The handler is a Wolverine-discovered public class in your module’s .Wolverine package (or wherever your other event handlers live), with a public static HandleAsync method matching the Granit handler discovery rules.

using Granit.Parties;
using Granit.Parties.Domain;
using Granit.Parties.Domain.ValueObjects;
using Granit.DataFiltering;
using Granit.Domain;
using Granit.Invoicing.Events;
namespace Granit.Invoicing.Wolverine;
public class InvoiceCustomerRoleHandler
{
public static async Task HandleAsync(
InvoiceCreatedEto @event,
IPartyReader parties,
IPartyWriter writer,
IDataFilter dataFilter,
CancellationToken cancellationToken)
{
// Lookup with the multi-tenant filter disabled — this handler runs in a
// background context where the active scope may not match the party's.
Party? party;
using (dataFilter.Disable<IMultiTenant>())
{
party = await parties
.GetByIdAsync(PartyId.Create(@event.PartyId), cancellationToken)
.ConfigureAwait(false);
}
if (party is null) { return; }
// AddRole is idempotent: calling it on every event is safe.
if (party.AddRole(PartyRoles.Customer))
{
await writer.UpdateAsync(party, cancellationToken).ConfigureAwait(false);
}
}
}

The handler MUST:

  • Be public class (non-static) with a public static HandleAsync method — required for Wolverine handler discovery without taking a dependency on WolverineFx itself.
  • Use IDataFilter.Disable<IMultiTenant>() around the lookup so the party resolves regardless of the integration-event’s active scope.
  • Treat AddRole as idempotent. Persist only when the call returns true so the outbox does not accumulate no-op rows.
  • Live in a downstream module that depends on Granit.Parties — never the reverse. An architecture test enforces this dependency direction.

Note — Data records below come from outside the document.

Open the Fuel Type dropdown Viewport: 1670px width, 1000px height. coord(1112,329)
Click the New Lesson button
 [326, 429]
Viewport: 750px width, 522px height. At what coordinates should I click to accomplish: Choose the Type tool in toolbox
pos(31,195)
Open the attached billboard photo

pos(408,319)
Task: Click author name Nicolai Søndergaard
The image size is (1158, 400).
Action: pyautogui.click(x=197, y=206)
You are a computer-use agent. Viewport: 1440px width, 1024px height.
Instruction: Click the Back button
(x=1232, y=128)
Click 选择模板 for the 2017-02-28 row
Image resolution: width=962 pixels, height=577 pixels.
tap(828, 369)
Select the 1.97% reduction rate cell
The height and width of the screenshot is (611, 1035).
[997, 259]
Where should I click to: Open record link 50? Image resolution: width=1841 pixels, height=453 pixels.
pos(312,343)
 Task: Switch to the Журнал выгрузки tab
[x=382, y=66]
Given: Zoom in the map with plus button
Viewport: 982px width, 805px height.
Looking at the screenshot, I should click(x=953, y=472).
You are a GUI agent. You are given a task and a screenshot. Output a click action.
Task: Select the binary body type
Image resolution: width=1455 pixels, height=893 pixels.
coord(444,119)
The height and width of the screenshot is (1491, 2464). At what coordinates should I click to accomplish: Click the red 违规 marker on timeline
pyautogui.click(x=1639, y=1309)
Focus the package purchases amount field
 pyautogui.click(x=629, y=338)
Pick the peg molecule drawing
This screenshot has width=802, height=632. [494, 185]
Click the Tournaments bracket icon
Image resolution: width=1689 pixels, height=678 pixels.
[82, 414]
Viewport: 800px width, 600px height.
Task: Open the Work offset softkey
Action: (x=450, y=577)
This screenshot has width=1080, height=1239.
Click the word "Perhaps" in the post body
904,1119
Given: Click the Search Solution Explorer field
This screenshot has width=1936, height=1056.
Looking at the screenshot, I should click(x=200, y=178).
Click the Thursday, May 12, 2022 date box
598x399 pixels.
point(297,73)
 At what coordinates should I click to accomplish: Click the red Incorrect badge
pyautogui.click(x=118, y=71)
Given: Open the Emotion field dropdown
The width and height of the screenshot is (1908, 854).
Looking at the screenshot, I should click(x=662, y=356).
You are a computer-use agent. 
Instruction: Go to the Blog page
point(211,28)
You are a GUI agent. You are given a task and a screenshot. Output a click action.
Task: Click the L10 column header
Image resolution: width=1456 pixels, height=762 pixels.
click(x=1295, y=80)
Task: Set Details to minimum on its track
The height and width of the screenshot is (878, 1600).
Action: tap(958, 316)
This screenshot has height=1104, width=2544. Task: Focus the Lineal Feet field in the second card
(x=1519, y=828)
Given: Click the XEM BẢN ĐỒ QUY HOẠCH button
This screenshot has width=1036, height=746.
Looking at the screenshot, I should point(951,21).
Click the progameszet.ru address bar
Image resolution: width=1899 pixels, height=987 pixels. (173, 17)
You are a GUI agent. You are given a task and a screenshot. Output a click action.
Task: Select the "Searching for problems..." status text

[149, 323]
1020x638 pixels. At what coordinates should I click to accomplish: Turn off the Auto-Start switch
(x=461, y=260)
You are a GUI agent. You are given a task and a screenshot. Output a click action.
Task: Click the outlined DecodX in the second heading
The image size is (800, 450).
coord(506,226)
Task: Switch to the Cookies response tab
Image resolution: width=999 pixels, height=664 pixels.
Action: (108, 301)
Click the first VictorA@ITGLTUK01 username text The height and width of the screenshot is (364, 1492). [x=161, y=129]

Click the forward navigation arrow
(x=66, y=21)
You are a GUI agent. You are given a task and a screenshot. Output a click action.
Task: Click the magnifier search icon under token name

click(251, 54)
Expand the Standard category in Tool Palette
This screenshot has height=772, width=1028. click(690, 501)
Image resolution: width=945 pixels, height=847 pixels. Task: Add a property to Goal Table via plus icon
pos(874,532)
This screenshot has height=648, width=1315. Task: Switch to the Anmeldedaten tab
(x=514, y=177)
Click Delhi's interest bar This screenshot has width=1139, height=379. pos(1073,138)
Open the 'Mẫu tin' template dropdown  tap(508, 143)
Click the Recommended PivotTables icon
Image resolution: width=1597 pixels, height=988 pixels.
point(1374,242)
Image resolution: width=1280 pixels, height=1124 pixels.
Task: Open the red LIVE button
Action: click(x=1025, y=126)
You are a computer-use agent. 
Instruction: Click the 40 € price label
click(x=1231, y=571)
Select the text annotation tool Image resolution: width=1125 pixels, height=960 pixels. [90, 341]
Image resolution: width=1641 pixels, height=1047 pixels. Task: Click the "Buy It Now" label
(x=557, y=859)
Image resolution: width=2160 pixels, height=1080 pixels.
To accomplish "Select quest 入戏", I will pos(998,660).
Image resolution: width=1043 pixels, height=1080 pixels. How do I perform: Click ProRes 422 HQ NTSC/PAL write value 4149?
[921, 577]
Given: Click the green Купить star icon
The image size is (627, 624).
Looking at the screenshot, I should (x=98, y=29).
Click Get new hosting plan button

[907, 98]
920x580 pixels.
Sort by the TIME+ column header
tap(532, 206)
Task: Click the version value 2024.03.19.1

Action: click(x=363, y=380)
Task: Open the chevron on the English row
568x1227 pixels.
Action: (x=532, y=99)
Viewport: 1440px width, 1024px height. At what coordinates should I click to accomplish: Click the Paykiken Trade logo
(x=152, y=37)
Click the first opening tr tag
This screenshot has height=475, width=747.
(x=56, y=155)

The auto-maintenance handler does not preclude manual admin curation. The endpoint exposed by Granit.Parties.Endpoints (POST /parties/{id}/roles) lets a host operator assign or revoke roles directly — typically for legacy data backfills or GDPR-driven party closures.

A RoleAddedAt / LastObservedAt timestamp per role is intentionally NOT part of the current contract. Add it (and a corresponding event) only if a retention or decay rule lands on the roadmap; until then, the simpler [Flags] int keeps reads to a single index lookup.